Previous studies have found similar results.
However, the U.S. Centers for Disease Control and Prevention still recommends that individuals who were infected but asymptomatic isolate for at least five days after testing positive for the virus.
‘No Real Way to Predict’ COVID-19 Spreaders
“Even within this small cohort and highly controlled study design, we observed heterogeneity in the timing, extent, and routes of viral emissions,” the researchers wrote. “We observed short windows of high airborne viral emission, with two (11 percent) infected participants contributing 86 percent of the airborne virus over three individual time points, giving support to the phenomenon of super spreading individuals or events.”
“However, the three high emission timepoints were not associated with greater human marker (18S rRNA) and the highest emitter of the cohort did not produce especially high outputs of the human marker,” the researchers continued.

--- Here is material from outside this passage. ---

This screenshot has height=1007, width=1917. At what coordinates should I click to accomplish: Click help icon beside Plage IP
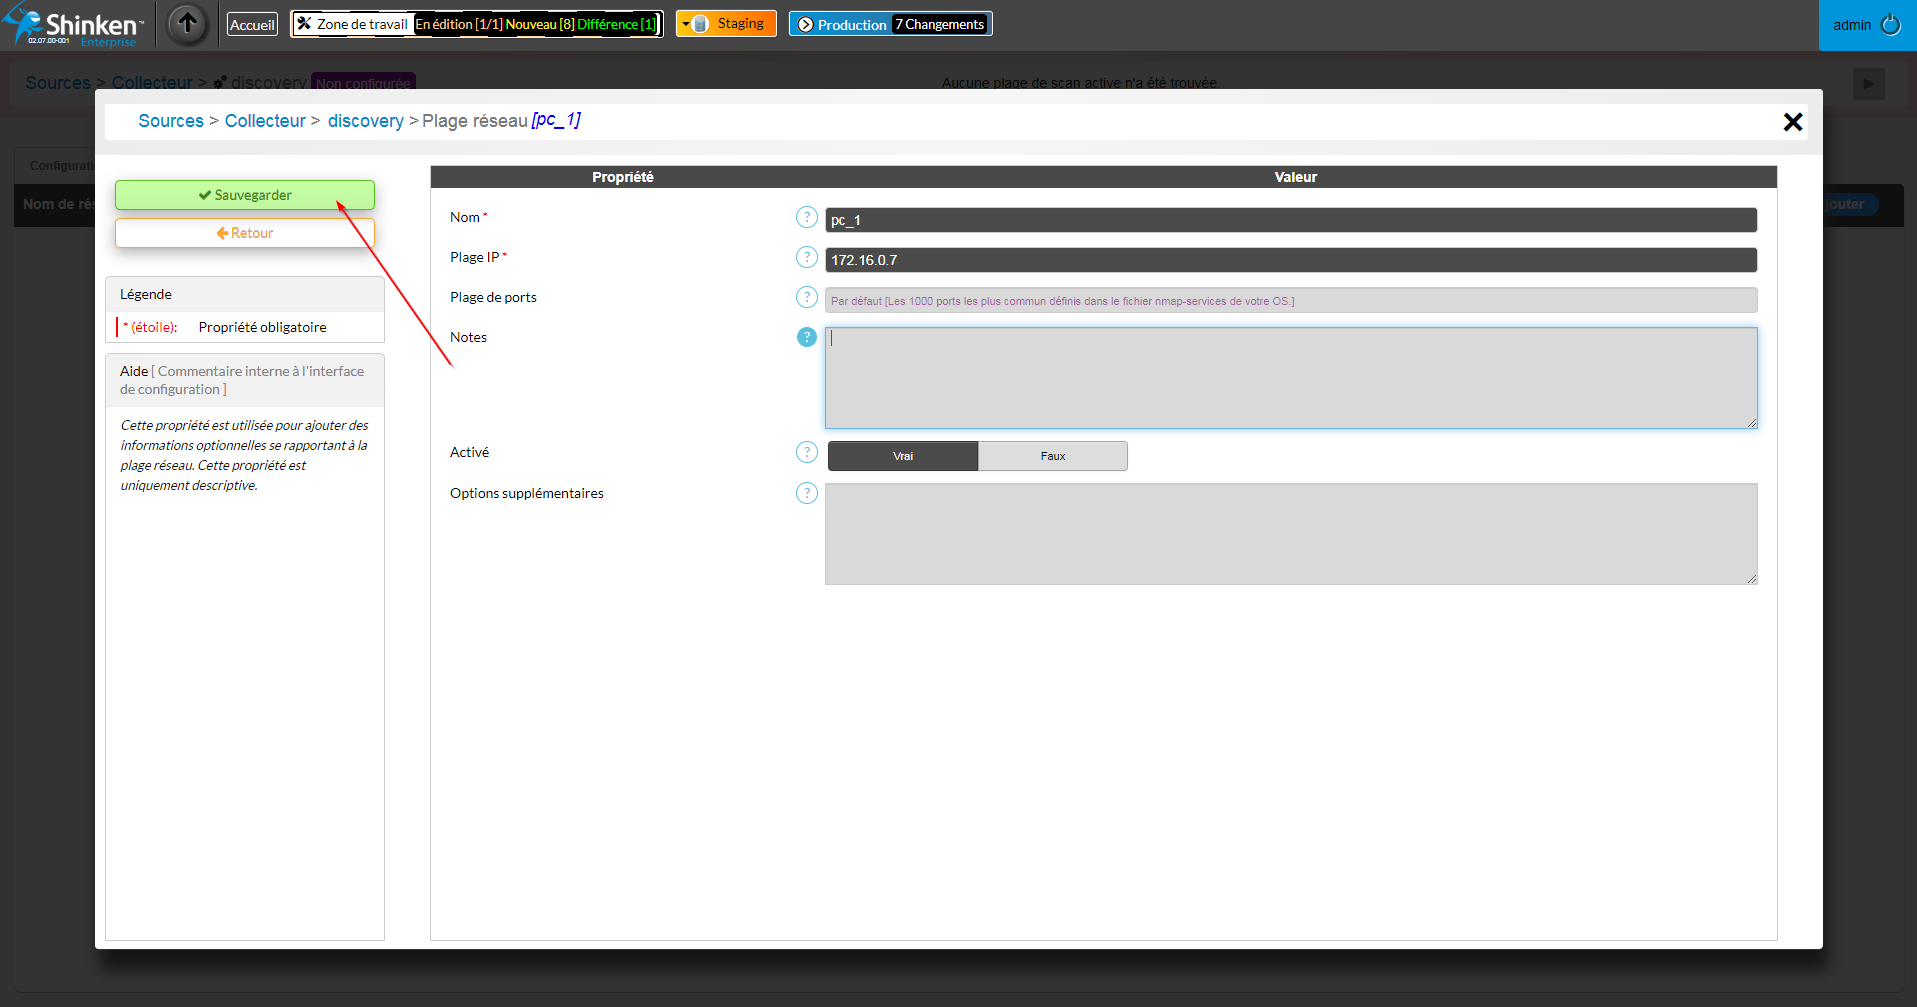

“Predicting or identifying people who might be high virus emitters, perhaps even before they are infected, is of interest because they could be prioritized for interventions to block transmission. Our analysis suggests both host (eg, sex, BMI, mechanics of breathing) and viral factors (eg, timing, extent, or anatomical site of virus) might contribute to overdispersion,” they concluded.
Infectious disease researcher Anika Singanayagam at Imperial College London, a co-author of the paper, told Nature that the findings are similar to those that she and her colleagues have observed with naturally acquired infections.
Commenting on the study findings, Dr. Monica Gandhi, head of HIV, Infectious Diseases, and Global Medicine at UCSF Health, said on Twitter that they show there is “no real way to predict who is most likely to have high nasal viral loads and able to spread COVID more efficiently; makes it even harder to control.”
Gandhi added that the findings show why it is important that individuals acquire immunity.
Still, the researchers plan to conduct further work to understand the findings, including similar studies with more recent COVID-19 variants.
“Nonetheless, our findings support measures such as hand washing and surface cleaning in close indoor settings where there has been a case of COVID-19, as one of a combination of non-pharmaceutical interventions to reduce transmission risk,” they added.